Compassion, quality and dignity are hallmarks of the care provided at Vincentian. Many of our caregivers work directly with indivituals with dementia; others may have family members facing dementia. This can be a challenging experience. The Family Caregiver Alliance developed a guide for dementia caregiving that can provide support.
Caring for a loved one with dementia poses many challenges for families and caregivers. People with dementia from conditions, such as Alzheimer’s and related diseases, have a progressive biological brain disorder that makes it more and more difficult for them to remember things, think clearly, communicate with others, and take care of themselves. In addition, dementia can cause mood swings and even change a person’s personality and behavior.
Improving your communication skills will help make caregiving less stressful and will likely improve the quality of your relationship with your loved one. Good communication skills will also enhance your ability to handle the difficult behavior you may encounter as you care for a person with a dementing illness.
- Set a positive mood for interaction. Your attitude and body language communicate your feeling and thoughts more strongly than your words do. Set a positive mood by speaking to your loved one in a pleasant and respectful manner. Use facial expressions, tone of voice, and physical touch to help convey your message and show your feelings of affection.

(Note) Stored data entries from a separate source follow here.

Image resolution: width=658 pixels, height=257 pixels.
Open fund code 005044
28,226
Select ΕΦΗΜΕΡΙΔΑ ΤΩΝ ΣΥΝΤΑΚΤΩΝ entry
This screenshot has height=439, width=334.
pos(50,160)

- Get the person’s attention. Limit distractions and noise—turn off the radio or TV, close the curtains, or shut the door, or move to quieter surroundings. Before speaking, make sure you have her attention; address her by name, identify yourself by name and relation, and use nonverbal cues and touch to help keep her focused. If she is seated, get down to her level and maintain eye contact.
- State your message clearly. Use simple words and sentences. Speak slowly, distinctly, and in a reassuring tone. Refrain from raising your voice higher or louder; instead pitch your voice lower. If she doesn’t understand the first time, use the same wording to repeat your message or question. If she still doesn’t understand, wait a few minutes and rephrase the question. Use the names of people and places instead of pronouns (he, she, they) or abbreviations.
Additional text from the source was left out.